吉沢さん:刀を振ることを身につけたいのであれば、やってみなさい、と。ただ、稽古場は単に反復する場所ではなく、自分が積み上げてきたものを次につなげるために来る場所だから「修練の場」である。刀が上手く振れないと思うのであれば、まずは100回振ってみろ、それで上手くいかないなら1,000回振れ。「1,000回振れ=たくさん振れ」という言葉の比喩なのかな?と思われるかもしれませんが違います。言葉通り、1,000回振れなんです。

そこで、1時間以上かけ1,000回の刀振りを数セットに分けてやり遂げたところ、塾の先輩から「吉沢さん、途中で休憩とっていませんか?1,000回やるとは1,000回連続でやるという意味ですよ」と言われたんですね。悔しくて、次の稽古までに1,000回連続で、時間にして40~45分位振り続けたところ、700回目位で軽く意識が飛んだのです。そこからひと踏ん張り、1,000回振り続けた結果、「1,000回振り切った景色が見えた!」と思う瞬間がありました。「とにかくやれ!」の意味がやってみると分かるという一つの大きな学びでした。ちなみに、1,000回振って景色が見えましたと先輩に報告すると、ニヤッと「吉沢さん、10,000回の景色もあるよ」と。

素晴らしい人が書いた本を読んで、「そうなんだ」と感銘を受け、そのまま本を閉じても何も変わらないですよね。読んだら実践しないと自分の身にならないわけですから、まずはそこを愚直に行うということが大切だと思うのです。精神鍛錬と自分の限界の拡張というか、先生はよく「自分で自分の限界を決めるな」と言われます。そもそもやらないと始まらない。そして気づかぬうちに自ら設定している上限は、がむしゃらにやり続けているうちに超えてしまっていたということもあると思います。そのような学びを与えてくれる先生は私にとって大きな存在です。

― 挑戦しようと思っていても、なかなか行動に移せないということもあろうかと思います。そのような状況であることに対し、どのような形で自分を後押しするのが良いでしょうか?

吉沢さん:先生の教えの一つ、『行く末は今の今』という言葉があるんですね。この言葉に集約されるのですが、「今やることで自分の行く末が変わっていく。だからこの一歩を踏み出し続けよう」ということですね。

― 最後に、今後絶対に挑戦してみたいことは?

吉沢さん:『時代劇』ですね!日本を世界に発信する手段として、アニメや神社仏閣など様々なものがある中で、私は俳優として時代劇を通じて日本の文化や美しさを世界に発信していきたいという想いがあります。
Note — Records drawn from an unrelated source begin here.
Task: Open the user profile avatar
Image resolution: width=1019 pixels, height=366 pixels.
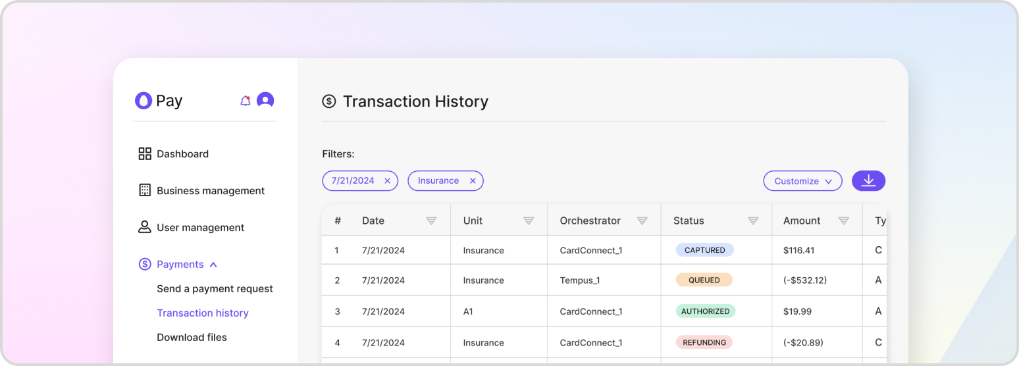Action: (265, 100)
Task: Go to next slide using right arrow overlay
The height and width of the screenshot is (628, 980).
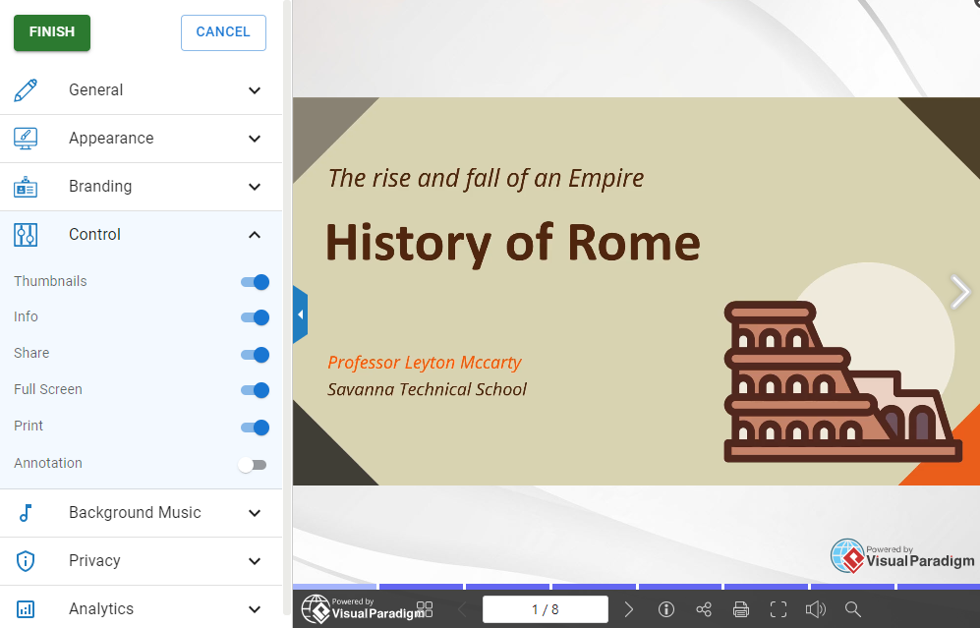Action: [x=959, y=291]
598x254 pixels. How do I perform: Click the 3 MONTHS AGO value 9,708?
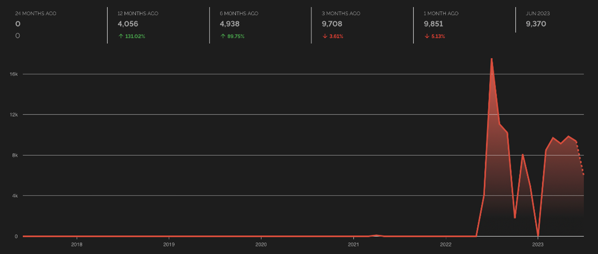pos(332,24)
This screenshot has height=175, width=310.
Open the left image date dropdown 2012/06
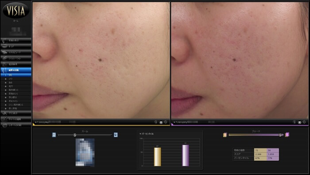36,122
いつその時が来ても良いように準備し、果敢に挑戦していきたいと思っています。

ハリー役にダブルキャスト(吉沢悠 / 平方元基)に加え、ジニー役に大沢あかねを迎える7月公演の舞台『ハリー・ポッターと呪いの子』はTBS赤坂ACTシアター(東京都港区赤坂5丁目3-2 赤坂サカス内)にて上演。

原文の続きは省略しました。